Asaltadas las poblaciones de Lobos, Navarro y Pergamino, Carrera participó de un parlamento (les decía a los caciques que hablaba con el Sol y completaba el embuste mostrando un irlandés ciego de apellido Kennedy al que llamaba su adivino personal) en el que se decidió tomar Salto en diciembre de 1819. Fue un infierno. 1200 indios asaltaron la ciudad, entraron en la iglesia donde se refugiaba la población, y degollaron, incendiaron, robaron y violaron (“cada mujer tuvo allí su dueño feroz”, dice Vicuña Mackenna) y hasta profanaron las imágenes alzándose con un botín de cautivos, caballos y vacas. William Yates, otro irlandés que secundaba a Carrera, escribió: “Han llevado trescientas almas de mujeres, criaturas, etc., sacándolas de la Iglesia, robando todos los vasos sagrados, sin respetar el copón con las formas consagradas, ni dejarles como pitar un cigarro en todo el pueblo, incendiando muchas casas, y luego se retiraron tomando el camino de la guardia de Rojas”. En carta a su esposa, en la que le cuenta que durmió con una “chica muy bonita” que compró por 20 vacas, Carrera dice sentirse consternado por la acción en la que tomó parte “sin querer”. (En la ocasión había proclamado que “las llamas redimirán el asesinato de mis hermanos”). En la retirada tomaron Melincué, atacaron a Bustos con éxito y Carrera destituyó al gobernador de San Luis con “mis facinerosos a los que tengo que soportar a pesar mío”. A continuación sitió Córdoba pero fue derrotado; se refugió con Ramírez pero en breve se distanciaron. Mientras, distribuyó su “Manifiesto a los pueblos libres de Chile” en los que los acusaba de “no ser más que una oscura provincia de Buenos Aires”.

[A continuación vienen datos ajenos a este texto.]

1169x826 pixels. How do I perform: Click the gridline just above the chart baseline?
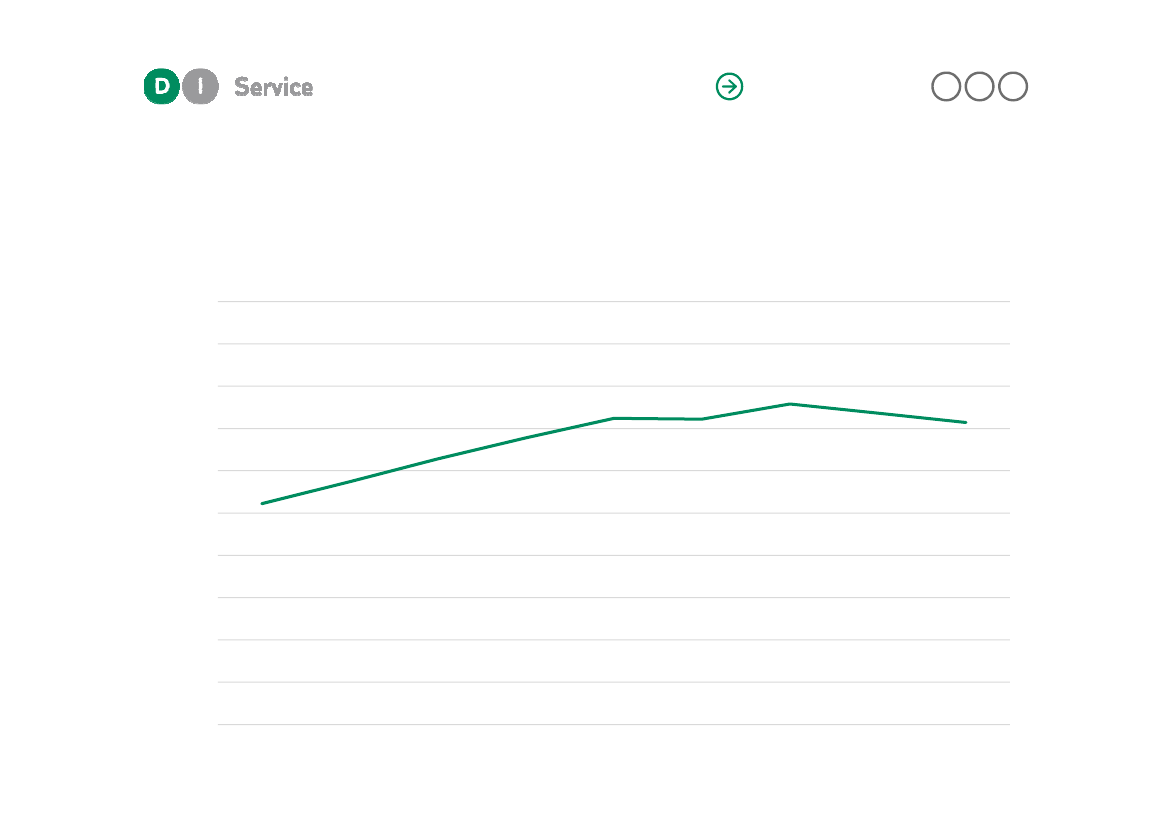pos(614,681)
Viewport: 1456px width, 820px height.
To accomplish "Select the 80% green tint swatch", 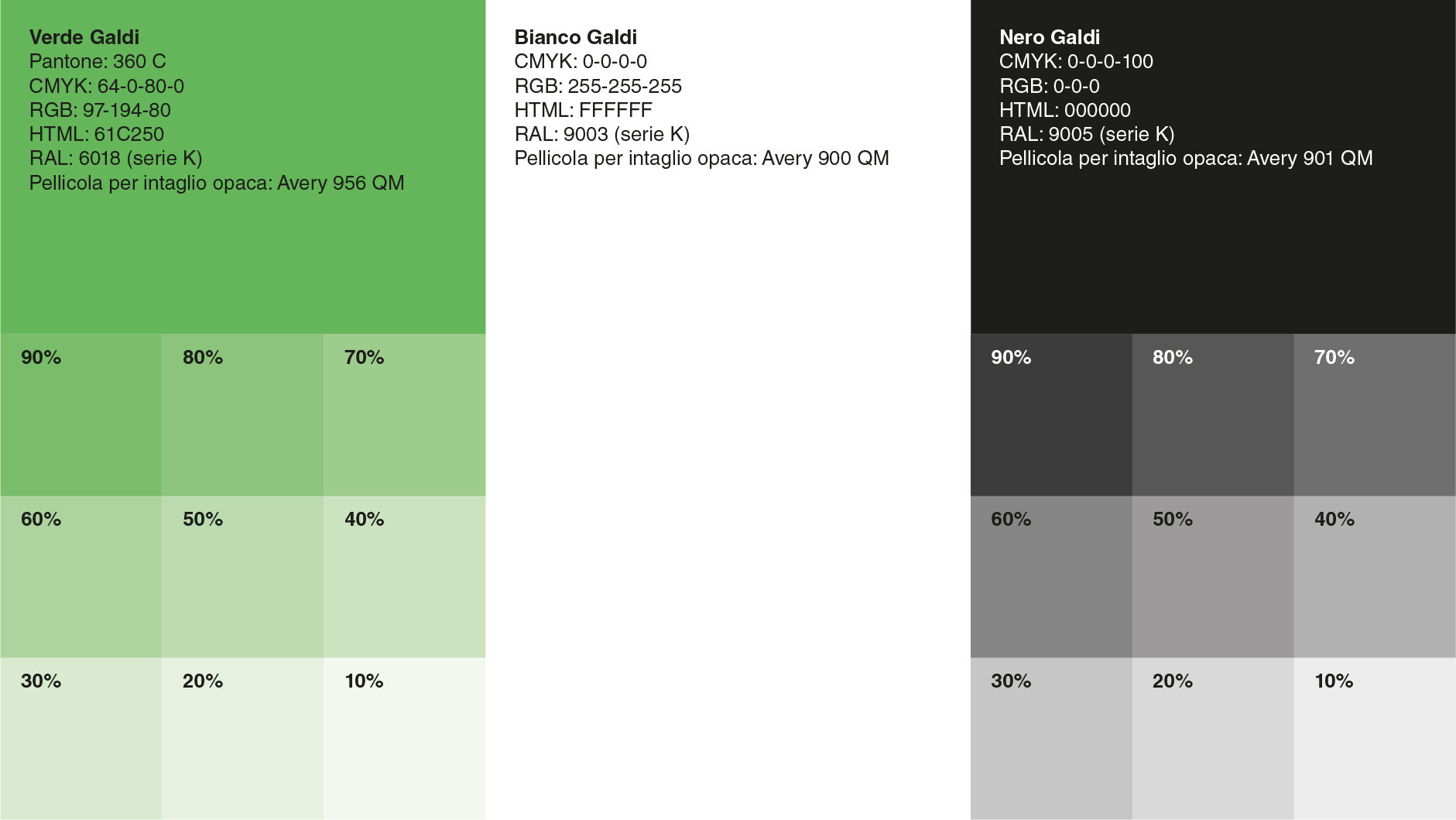I will click(242, 415).
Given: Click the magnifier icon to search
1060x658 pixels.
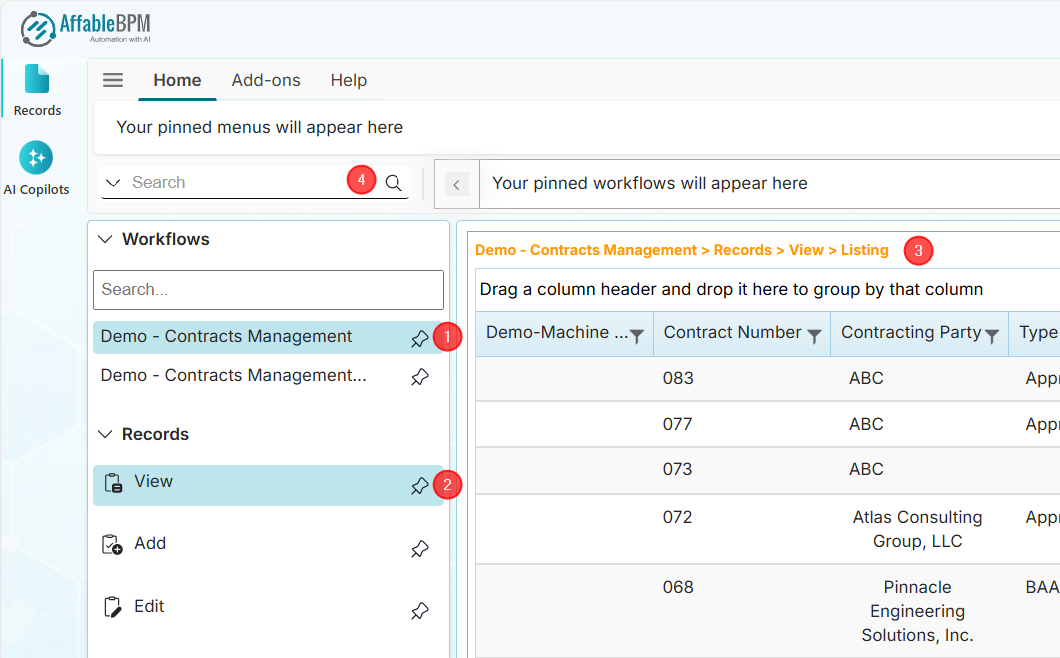Looking at the screenshot, I should click(x=393, y=182).
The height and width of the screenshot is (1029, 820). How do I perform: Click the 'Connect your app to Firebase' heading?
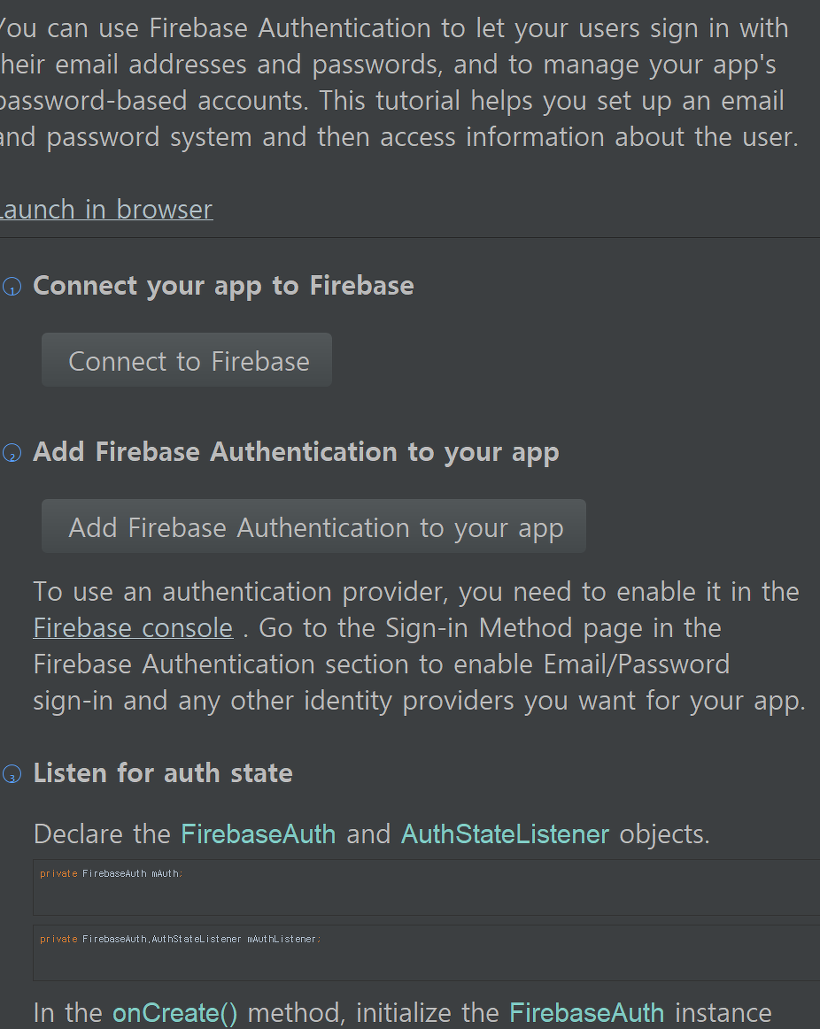click(223, 285)
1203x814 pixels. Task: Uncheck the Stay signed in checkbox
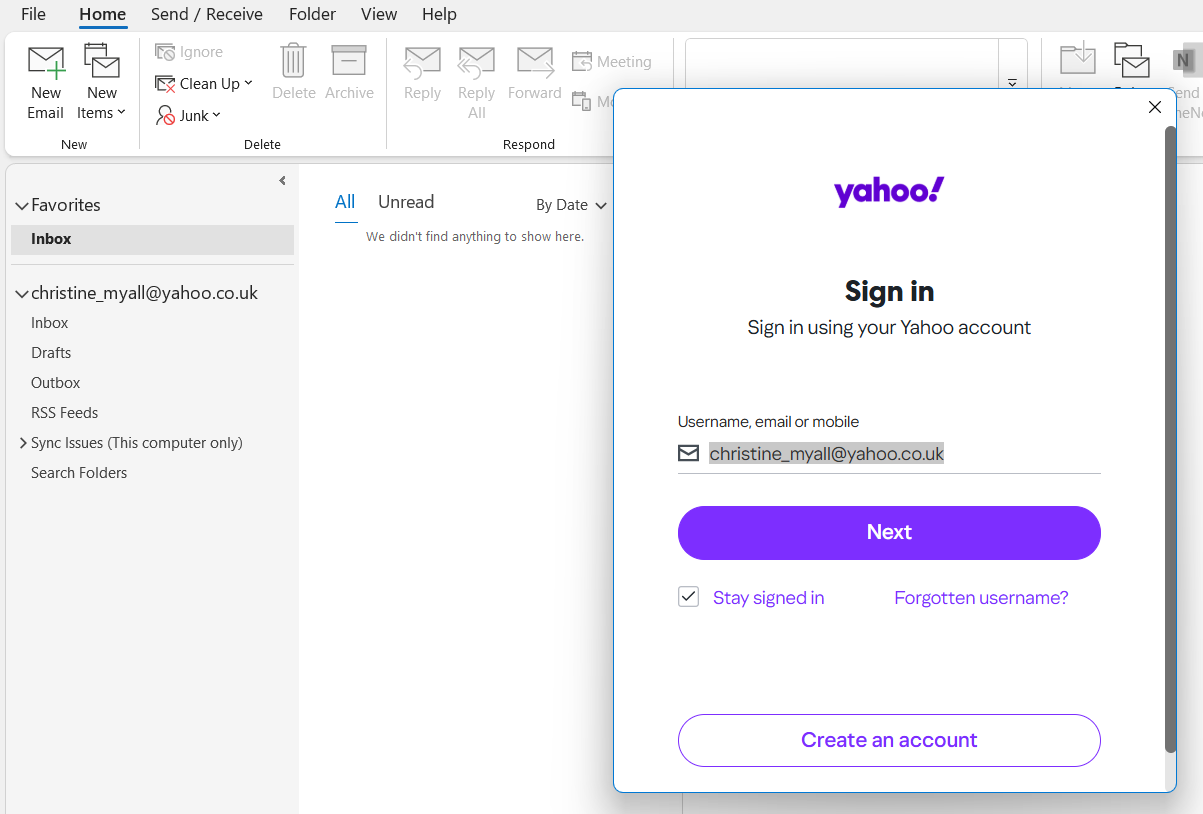click(x=688, y=596)
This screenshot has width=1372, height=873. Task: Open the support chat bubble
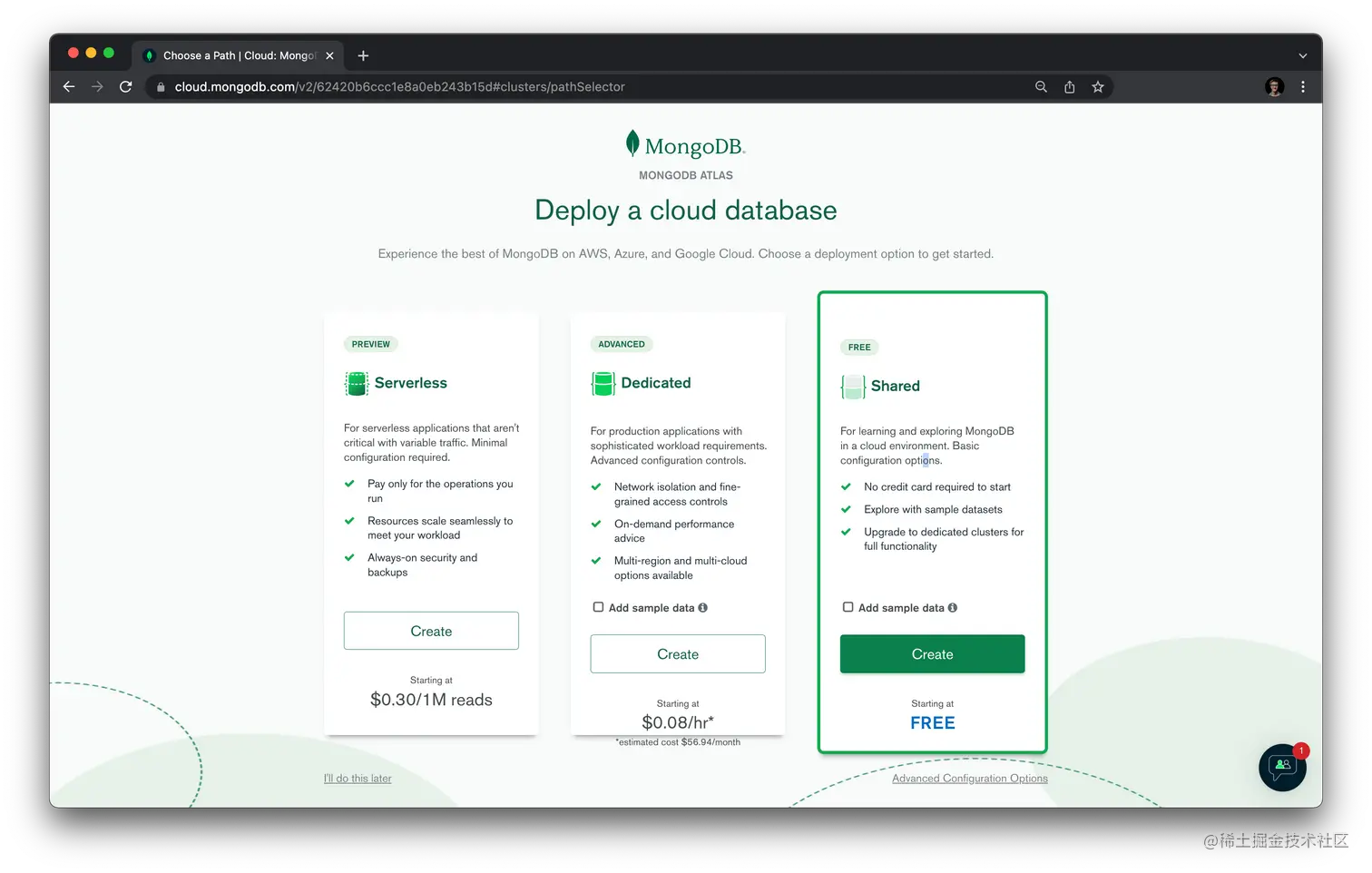pyautogui.click(x=1282, y=767)
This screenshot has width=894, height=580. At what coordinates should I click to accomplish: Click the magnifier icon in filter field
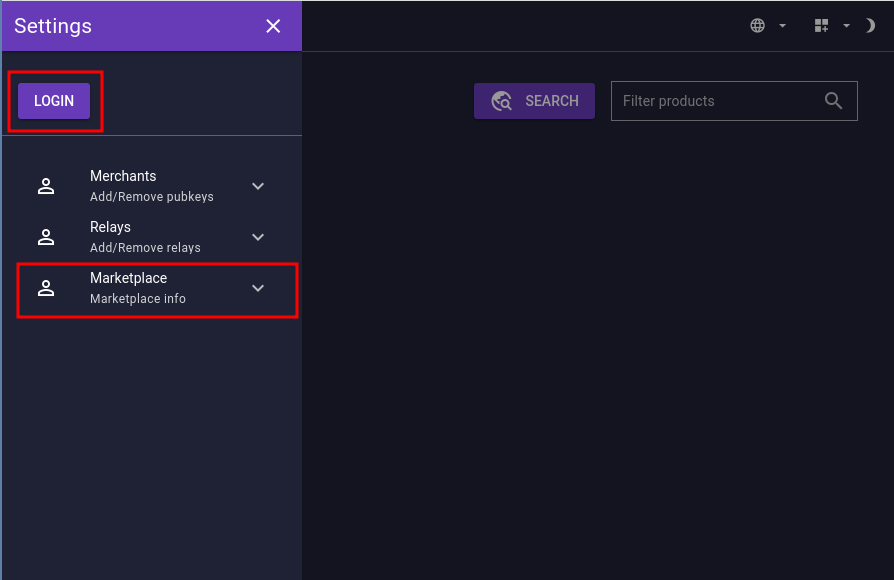pos(834,101)
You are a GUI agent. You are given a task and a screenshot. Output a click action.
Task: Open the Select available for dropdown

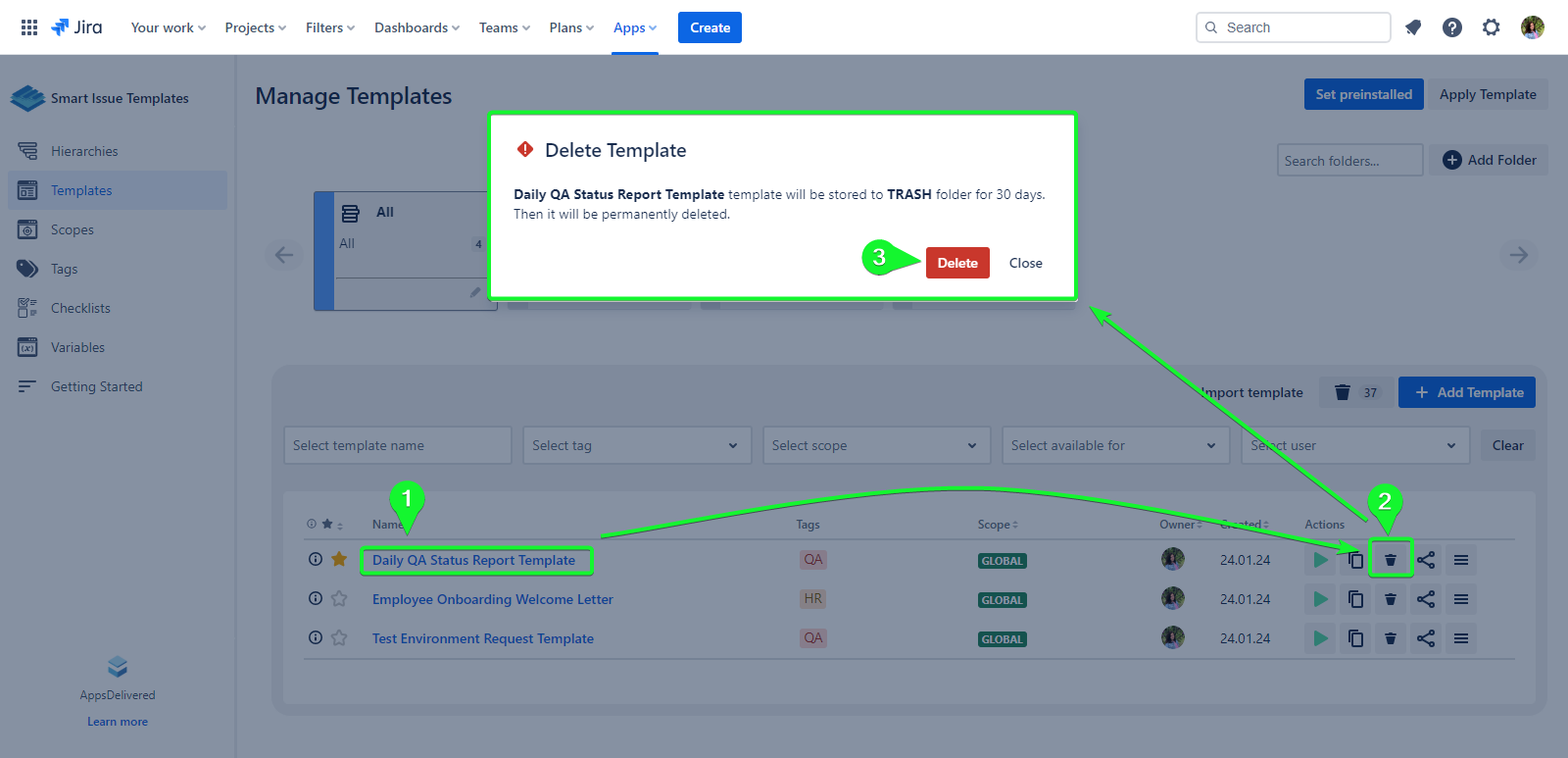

Pese a sus exitosas huidas hacia adelante, sus fuerzas decaían y sus tropas raleaban. Entregado por sus propios hombres, hastiados de sus sacrificios inútiles, fue derrotado en San Juan y marchó engrillado a Mendoza junto a tres coroneles. La noche del 3 de septiembre de 1821 entró en la ciudad desfilando a horcajadas de una mula ante una multitud silenciosa. Encarcelado, fue sometido a la ley marcial, cuya competencia trató de recusar. En su alegato, expresó: “Me veis aquí, reo de una culpa que no es mía sino de mi destino. Cuan grande y terrible sea la acusación que vais a hacerme, yo la acepto, sin embargo, toda entera sobre mí”. “Mis manos están purificadas por la sangre prodigada por cuya húmeda huella he venido vadeando mi rumbo hasta aquí. Vuestra es la culpa, mía la responsabilidad. Mi conciencia está absuelta de ese pecado de voluntad o de error consentido que ha cambiado en un cementerio la cuna de estas naciones”. El Consejo de Guerra dispuso su fusilamiento y posterior descuartizamiento: “sus miembros serán distribuidos en los puntos principales en que se han hecho memorables por su ignominia y escarmiento de los que en el futuro intenten imitarlos”. Esa noche, en la que actores oficiosos gestionaron el perdón de uno de sus adláteres, al acudir un cura a darle sosiego a su alma le espetó: “tenga la amabilidad de retirarse”. Al día siguiente, a las once de la mañana, solicitó ante el pelotón dirigido por “el negro Barcala” que le permitiera morir de pie. Víctima de su arrogancia presuntuosa, la perfidia de sus actos lo condujeron al muere sin perder su altiva hidalguía. Su biógrafo concluye: “Al morir aquel hombre extraordinario pasa del patíbulo a la estatua, por la justicia clemente de su patria”, que, como reza su efigie emplazada en Chile, “se siente agradecida por sus servicios y compadecida de sus desgracias”.